This Easter, Last EasterI'm sure that all of your Easters were spent joyfully celebrating Christ's rebirth and ascension to heaven, faces glazed with chocolate or ham as you mouthed grateful prayers. I, too, spent Easter praying to God, but my mouth was smeared with vomit and I was asking the merciful Lord to please take my life. A savage 24-hour bug has been coursing through DC faster than an anthrax scare, and as you might imagine, I am a bit of a wuss about these things.
The morning just started wrong from the get-go. Somebody's car erupted into joyous song at about seven a.m. right outside my apartment window. One of the wires in the horn must have ascended to the realm where wires rest eternally that morning and left its others to blast a raucous one-note bagpipe solo to their fallen comrade.
After half an hour or so, I rolled out of bed, into jeans and right outside armed with a wire coathanger and an airtight plan:
1) jimmy into the car
2) open the hood
3) disconnect the car battery
4) return to bed for a quick nap before
5) awakening and catching a cab to the National Cathedral for an eleven o'clock service.
The car horn at close range combined with the sound of wire scraping glass fully blasted away the sleep-encrusted gossamer wrapped around my brain. I came to my full senses while standing barefoot in the street on a freezing grey morning, with both hands jiggling a wire stuck DEEP into a strangers' car door. This was one of those occasions where the truth sounds like a big fat lie and the cops staring at me would just make me blush and sputter from nervousness and look even more like a liar and a lousy car thief to boot. Mumbling cuss words at an accident-prone world, I ditched the wire in the gutter, headed straight inside and vomited profusely.

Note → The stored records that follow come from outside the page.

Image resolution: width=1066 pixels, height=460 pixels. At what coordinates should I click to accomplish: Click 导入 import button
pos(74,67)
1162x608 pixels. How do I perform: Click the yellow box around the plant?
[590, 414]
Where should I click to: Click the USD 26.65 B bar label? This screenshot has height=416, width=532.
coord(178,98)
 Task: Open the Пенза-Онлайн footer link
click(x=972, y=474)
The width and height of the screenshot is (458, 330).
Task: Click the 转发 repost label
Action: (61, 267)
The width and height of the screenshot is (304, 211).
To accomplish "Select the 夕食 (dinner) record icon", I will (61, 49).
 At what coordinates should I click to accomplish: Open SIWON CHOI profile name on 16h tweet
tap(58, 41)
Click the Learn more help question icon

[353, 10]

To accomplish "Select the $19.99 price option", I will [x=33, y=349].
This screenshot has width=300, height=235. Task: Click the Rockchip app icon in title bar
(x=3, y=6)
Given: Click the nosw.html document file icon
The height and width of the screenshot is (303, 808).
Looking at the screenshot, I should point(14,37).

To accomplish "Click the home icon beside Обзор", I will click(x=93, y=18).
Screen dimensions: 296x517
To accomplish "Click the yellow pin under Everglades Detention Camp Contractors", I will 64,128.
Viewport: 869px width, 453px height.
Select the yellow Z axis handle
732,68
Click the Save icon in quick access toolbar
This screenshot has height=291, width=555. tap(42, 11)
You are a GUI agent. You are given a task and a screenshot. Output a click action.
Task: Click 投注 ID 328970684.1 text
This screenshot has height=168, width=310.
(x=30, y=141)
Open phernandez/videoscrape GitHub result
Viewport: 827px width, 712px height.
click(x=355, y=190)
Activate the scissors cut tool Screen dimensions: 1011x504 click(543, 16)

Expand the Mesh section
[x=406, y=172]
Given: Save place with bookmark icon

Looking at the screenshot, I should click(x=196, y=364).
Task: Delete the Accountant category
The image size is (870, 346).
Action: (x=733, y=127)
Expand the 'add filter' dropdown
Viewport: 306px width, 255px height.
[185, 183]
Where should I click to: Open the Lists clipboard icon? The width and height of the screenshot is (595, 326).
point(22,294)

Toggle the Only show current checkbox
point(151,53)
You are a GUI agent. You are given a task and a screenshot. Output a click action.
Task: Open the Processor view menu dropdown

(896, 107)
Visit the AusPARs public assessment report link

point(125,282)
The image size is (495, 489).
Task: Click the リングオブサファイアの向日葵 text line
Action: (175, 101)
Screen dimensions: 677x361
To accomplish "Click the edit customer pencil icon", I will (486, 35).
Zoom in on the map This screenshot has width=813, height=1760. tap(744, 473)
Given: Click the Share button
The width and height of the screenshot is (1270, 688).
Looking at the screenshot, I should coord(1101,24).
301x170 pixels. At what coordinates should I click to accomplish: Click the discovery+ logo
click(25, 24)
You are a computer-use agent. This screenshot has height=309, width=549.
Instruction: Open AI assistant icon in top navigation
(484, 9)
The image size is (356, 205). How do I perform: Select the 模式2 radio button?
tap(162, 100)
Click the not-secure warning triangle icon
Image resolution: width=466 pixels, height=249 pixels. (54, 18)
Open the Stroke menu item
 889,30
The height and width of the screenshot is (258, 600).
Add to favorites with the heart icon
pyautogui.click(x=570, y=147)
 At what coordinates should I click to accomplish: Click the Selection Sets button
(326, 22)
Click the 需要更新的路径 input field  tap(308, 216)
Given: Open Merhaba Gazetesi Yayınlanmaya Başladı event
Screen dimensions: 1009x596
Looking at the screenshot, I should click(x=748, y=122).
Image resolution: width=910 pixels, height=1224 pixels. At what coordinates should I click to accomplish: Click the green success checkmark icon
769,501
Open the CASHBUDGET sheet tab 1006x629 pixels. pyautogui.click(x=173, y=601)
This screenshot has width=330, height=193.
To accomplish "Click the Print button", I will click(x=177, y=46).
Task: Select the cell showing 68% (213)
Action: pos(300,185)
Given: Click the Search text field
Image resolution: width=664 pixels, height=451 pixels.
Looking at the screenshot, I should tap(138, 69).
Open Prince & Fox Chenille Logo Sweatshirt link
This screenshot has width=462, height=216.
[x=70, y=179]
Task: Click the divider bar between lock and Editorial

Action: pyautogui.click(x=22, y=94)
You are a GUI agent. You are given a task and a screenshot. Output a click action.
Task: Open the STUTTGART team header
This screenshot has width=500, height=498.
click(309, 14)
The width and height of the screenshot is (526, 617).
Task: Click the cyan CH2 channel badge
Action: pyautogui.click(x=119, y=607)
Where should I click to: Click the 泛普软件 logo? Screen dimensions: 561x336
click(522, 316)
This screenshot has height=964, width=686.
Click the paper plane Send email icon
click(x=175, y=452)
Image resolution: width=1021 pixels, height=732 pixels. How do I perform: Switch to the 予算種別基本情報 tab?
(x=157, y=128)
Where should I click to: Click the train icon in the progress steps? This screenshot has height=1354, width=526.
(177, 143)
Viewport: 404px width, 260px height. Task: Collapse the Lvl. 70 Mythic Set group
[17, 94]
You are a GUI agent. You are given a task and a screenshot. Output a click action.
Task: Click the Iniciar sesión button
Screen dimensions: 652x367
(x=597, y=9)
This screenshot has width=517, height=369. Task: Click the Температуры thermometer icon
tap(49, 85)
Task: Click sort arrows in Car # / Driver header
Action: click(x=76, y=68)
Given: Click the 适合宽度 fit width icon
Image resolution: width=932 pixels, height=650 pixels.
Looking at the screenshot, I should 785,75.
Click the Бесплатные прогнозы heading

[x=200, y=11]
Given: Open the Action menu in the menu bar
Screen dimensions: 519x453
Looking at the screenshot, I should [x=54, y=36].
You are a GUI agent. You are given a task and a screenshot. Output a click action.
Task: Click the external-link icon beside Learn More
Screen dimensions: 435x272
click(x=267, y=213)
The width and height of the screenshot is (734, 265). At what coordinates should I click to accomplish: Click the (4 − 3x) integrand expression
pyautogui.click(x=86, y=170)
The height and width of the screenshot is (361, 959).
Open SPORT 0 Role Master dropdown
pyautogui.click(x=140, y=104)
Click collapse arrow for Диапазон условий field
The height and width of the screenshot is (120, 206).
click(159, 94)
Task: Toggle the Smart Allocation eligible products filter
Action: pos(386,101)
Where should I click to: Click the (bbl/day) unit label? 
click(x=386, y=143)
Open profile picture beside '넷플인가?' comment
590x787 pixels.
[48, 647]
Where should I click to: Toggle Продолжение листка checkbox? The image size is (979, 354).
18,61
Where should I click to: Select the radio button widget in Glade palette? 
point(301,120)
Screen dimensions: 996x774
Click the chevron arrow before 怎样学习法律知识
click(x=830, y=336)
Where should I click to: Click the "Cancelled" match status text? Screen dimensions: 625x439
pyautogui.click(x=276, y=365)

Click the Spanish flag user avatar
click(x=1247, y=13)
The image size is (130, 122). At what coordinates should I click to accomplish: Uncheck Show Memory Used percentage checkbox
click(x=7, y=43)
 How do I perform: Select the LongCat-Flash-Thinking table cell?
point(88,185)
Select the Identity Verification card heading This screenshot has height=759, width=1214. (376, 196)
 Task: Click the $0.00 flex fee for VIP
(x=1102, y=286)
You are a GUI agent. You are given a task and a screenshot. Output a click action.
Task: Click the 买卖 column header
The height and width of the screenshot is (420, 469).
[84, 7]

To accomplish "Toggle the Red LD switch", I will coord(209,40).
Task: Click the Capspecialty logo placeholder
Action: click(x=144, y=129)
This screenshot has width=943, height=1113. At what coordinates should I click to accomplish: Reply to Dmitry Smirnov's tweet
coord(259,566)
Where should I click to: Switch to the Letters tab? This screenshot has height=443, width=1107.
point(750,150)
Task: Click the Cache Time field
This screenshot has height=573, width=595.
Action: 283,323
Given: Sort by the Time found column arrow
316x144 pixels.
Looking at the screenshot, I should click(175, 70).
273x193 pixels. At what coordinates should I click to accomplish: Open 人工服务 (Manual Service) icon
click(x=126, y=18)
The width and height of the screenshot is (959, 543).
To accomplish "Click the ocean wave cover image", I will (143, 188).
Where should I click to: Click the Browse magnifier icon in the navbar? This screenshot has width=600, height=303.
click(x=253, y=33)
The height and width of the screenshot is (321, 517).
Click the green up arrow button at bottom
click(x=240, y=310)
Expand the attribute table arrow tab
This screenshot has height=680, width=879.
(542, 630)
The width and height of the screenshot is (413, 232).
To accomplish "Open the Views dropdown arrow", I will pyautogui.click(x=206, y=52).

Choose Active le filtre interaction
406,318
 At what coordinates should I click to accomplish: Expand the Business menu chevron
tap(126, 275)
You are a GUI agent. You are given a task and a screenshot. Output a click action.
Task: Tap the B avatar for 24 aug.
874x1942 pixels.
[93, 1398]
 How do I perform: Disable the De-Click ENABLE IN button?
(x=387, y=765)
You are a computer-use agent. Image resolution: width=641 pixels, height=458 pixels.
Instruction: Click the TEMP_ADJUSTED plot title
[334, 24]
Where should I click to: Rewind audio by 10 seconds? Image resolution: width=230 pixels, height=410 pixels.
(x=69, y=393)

Whenever I am about to vomit, I hear this voice speaking to me that I never ever hear unless I am about to vomit.
"Hello again, Jeff," it says. "I'm the Ghost of Vomits past, present, and future. I bet you thought you could forget about me."
Other people always think I am moaning and muttering, but I'm actually having a conversation with the voice. "Uuuuhuhh...,"I inevitably respond.
"Well, I'm back again. And even though you know how much misery I am about to wreak on your body, you're sort of glad to see me, aren't you?" With this, the voice invisibly tangles the cords leading to my testicles, making my stomach ball up in terror.
"Uuuuhhuh," I reply.
"Well, take my hand and we'll have another waltz. I'll lead, as always."
I didn't leave the apartment all day. Easter was a painful grey light washing over a series of naps that followed waltzes with the Ghost of Vomits and his infinitely nastier cousin. I am, of course, wringing this experience for all the drama and sympathy it is worth. That's just my style. In hindsight, the situation was not one-hundred percent terrible.
My girlfriend is patient, kind, and a real expert at making me feel loved and cared for. Netflix paid off the previous day with a load of three movies, and the apartment took on an exceptionally cozy, cocoon-like feel as it gently bobbed and spun around my feverish head.
It was very like being in a small, comfortable spaceship travelling through a bumpy warp in space-time. In between moments of painful clarity in the stark white hold of the ship, I was able to travel back in time to last Easter and an altogether different sort of celerbation of life. Natasha was still there, and I like to imagine that she made the journey with me back to the other side of the world and Easter 2004. Sure, there was some discomfort and space-time illness, but we were going someplace fun together, and that was all that mattered.